We also now have freedom over the mean. A good starting place is the class:`~gpytorch.means.ConstantMean`:

In [None]:
mean = gpytorch.means.ConstantMean()

Unlike ``sklearn``, we need to specify a likelihood function, which controls the mapping from the image of points under a function (:math:`f(x)`) to the labels. This can be as simple as adding some Gaussian noise as in the class:`~gpytorch.likelihoods.GaussianLikelihood`, or something more complex to enable binary classification as in the class:`~gpytorch.likelihoods.BernoulliLikelihood`. However, the former is the best choice for a simple model:

In [None]:
likelihood = gpytorch.likelihoods.GaussianLikelihood()

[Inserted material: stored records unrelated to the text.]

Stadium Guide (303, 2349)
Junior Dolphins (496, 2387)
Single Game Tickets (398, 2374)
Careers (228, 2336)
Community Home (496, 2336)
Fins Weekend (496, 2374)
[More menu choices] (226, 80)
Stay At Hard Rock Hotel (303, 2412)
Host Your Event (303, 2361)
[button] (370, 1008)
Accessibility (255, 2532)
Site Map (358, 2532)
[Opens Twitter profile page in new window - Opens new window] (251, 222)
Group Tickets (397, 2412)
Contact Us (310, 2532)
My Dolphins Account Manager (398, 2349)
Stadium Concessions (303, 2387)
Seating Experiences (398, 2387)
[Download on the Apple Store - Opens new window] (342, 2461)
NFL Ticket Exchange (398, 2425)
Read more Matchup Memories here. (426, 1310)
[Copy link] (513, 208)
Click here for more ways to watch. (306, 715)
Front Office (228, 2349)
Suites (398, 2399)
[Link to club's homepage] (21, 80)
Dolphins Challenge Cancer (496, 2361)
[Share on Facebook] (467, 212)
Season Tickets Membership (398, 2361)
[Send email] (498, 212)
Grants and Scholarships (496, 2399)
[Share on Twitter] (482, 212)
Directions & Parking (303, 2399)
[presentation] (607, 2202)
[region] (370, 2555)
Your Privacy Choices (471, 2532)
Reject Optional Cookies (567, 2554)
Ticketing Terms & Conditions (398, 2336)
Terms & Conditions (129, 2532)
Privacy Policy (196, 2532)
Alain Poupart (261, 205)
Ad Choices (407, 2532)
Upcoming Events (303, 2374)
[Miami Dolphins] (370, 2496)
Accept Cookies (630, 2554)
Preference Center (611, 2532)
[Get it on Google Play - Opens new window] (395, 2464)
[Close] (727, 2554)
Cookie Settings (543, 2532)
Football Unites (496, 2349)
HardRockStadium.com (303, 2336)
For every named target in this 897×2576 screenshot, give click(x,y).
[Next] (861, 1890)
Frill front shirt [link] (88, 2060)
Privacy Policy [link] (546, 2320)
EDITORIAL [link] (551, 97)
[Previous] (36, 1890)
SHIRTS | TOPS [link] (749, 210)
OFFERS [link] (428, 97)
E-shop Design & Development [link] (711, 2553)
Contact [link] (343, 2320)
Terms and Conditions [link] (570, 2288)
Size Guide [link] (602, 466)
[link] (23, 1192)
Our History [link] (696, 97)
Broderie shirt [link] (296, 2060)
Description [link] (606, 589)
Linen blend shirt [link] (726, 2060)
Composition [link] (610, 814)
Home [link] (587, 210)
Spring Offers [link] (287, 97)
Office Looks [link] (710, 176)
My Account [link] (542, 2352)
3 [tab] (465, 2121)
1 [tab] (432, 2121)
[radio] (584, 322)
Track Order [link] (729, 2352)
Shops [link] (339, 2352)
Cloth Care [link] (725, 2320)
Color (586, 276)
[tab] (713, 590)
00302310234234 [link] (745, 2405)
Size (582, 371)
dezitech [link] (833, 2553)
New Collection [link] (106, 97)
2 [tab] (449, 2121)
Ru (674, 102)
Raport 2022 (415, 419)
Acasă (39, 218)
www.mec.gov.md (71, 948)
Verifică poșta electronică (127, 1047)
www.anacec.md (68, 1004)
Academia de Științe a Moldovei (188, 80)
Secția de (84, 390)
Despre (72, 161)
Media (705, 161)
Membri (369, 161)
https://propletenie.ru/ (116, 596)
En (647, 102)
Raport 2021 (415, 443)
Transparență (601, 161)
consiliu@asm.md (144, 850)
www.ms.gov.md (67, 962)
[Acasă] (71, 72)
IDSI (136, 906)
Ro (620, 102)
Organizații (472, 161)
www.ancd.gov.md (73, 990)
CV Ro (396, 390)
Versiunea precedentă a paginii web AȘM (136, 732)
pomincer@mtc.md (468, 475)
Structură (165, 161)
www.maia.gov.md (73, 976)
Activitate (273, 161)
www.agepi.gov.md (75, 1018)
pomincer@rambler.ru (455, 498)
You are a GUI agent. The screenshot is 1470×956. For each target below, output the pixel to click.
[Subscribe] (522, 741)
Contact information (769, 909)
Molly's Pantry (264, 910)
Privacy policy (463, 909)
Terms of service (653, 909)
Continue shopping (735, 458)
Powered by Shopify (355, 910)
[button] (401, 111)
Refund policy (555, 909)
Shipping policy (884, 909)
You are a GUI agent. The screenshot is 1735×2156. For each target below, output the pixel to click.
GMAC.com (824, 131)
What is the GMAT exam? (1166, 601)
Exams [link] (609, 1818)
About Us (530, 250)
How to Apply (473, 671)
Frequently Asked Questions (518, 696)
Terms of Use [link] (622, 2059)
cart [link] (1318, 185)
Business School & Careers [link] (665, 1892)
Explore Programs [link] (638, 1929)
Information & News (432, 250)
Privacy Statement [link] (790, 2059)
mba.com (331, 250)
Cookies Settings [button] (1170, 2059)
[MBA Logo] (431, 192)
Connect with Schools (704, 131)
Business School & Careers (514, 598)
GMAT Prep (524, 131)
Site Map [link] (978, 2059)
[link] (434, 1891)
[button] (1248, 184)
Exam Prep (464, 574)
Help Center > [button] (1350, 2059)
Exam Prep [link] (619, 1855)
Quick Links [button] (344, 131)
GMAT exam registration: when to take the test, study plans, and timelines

Finally, we need to build a model class to handle the inference. GPyTorch makes you do this yourself to allow you full control, but it can seem like a daunting task. For a simple case, one need only subclass the class:`~gpytorch.models.ExactGP` class, and specify a ``forward`` method to pass data through the mean and covariance functions. The class:`~gpytorch.distributions.MultivariateNormal` instance is the standard output for these functions, allowing us to work with a distribution directly instead of separating the mean and variance.

In [None]:
class ExactGPModel(gpytorch.models.ExactGP):

    def __init__(self, train_x: Tensor, train_y: Tensor, y_std: Tensor) -> None:
        likelihood = gpytorch.likelihoods.FixedNoiseGaussianLikelihood(noise=y_std)
        super().__init__(train_x, train_y, likelihood)
        self.mean_module = gpytorch.means.ConstantMean()
        self.covar_module = gpytorch.kernels.ScaleKernel(gpytorch.kernels.RBFKernel())

    def forward(self, x: Tensor) -> gpytorch.distributions.MultivariateNormal:
        mean_x = self.mean_module(x)
        covar_x = self.covar_module(x)
        return gpytorch.distributions.MultivariateNormal(mean_x, covar_x)

We can then instantiate our model. Note that GPyTorch works with tensors instead of numpy arrays, so we need to ensure that we convert them before passing them to the model.

In [None]:
gp = ExactGPModel(torch.as_tensor(DATASET.train_x), torch.as_tensor(DATASET.train_y),
                  torch.ones(len(DATASET.train_y)) * DATASET.train_y_std)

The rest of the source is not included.